What you should do: Your answer must be every line of the data below that holds the string "computer", copied exactly.

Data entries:
=-=-=

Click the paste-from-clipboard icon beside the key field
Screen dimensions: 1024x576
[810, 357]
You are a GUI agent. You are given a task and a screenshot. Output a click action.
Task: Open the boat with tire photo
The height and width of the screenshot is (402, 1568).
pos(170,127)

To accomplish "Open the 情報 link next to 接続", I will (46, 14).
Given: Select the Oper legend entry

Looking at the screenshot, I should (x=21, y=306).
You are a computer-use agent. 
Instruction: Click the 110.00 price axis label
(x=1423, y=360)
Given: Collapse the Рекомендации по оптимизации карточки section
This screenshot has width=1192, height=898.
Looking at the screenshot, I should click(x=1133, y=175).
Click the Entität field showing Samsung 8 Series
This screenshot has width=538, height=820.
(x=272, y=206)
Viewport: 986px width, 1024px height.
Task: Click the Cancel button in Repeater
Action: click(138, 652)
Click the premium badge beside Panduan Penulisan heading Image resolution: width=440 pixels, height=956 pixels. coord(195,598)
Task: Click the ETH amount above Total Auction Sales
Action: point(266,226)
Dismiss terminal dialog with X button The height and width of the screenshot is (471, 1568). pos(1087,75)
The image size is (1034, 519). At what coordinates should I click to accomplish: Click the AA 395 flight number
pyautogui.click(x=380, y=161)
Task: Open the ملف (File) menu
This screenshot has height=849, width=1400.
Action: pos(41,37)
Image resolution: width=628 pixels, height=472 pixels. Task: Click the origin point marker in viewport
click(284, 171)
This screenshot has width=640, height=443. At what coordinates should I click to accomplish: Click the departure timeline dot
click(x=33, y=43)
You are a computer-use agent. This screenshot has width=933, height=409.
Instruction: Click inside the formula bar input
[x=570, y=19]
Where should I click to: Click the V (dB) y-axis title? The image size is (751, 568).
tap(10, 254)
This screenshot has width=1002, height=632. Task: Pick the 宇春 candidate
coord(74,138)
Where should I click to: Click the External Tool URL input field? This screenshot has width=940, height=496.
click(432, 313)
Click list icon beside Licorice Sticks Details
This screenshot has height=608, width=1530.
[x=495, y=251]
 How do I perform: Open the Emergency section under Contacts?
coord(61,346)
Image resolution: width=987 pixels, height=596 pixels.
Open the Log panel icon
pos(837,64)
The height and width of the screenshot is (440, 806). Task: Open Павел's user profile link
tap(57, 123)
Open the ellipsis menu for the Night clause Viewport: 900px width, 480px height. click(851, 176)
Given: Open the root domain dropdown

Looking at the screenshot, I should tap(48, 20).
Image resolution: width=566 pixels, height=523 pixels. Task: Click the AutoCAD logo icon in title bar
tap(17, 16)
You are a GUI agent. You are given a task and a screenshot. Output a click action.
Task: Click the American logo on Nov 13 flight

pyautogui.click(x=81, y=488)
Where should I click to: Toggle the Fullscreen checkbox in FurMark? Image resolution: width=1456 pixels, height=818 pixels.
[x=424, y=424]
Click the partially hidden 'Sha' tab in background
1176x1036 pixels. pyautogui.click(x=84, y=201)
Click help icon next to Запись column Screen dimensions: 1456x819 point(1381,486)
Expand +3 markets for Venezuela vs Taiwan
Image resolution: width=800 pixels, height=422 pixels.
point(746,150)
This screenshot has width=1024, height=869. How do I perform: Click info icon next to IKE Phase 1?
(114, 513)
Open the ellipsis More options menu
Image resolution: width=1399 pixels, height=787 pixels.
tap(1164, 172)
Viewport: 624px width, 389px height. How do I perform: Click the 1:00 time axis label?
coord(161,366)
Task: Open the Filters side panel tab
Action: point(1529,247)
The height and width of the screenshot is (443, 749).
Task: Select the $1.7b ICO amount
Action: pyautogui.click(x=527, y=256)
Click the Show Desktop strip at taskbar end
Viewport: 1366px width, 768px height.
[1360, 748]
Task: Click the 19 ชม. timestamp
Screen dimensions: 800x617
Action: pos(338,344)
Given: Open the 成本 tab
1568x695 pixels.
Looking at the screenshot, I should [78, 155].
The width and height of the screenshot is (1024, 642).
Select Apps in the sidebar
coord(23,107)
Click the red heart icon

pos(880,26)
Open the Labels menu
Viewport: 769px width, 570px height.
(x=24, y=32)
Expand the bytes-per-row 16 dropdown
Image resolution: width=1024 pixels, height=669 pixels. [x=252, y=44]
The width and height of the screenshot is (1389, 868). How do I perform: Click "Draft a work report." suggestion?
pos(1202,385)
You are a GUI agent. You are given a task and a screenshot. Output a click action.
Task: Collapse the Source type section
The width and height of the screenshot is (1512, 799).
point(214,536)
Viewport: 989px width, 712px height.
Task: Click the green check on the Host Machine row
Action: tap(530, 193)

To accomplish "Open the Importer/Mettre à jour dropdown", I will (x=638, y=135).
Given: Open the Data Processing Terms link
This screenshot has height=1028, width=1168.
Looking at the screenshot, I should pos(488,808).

=-=-=

Exercise answer:
You are a computer-use agent. 
You are a computer-use agent. This screenshot has width=933, height=409.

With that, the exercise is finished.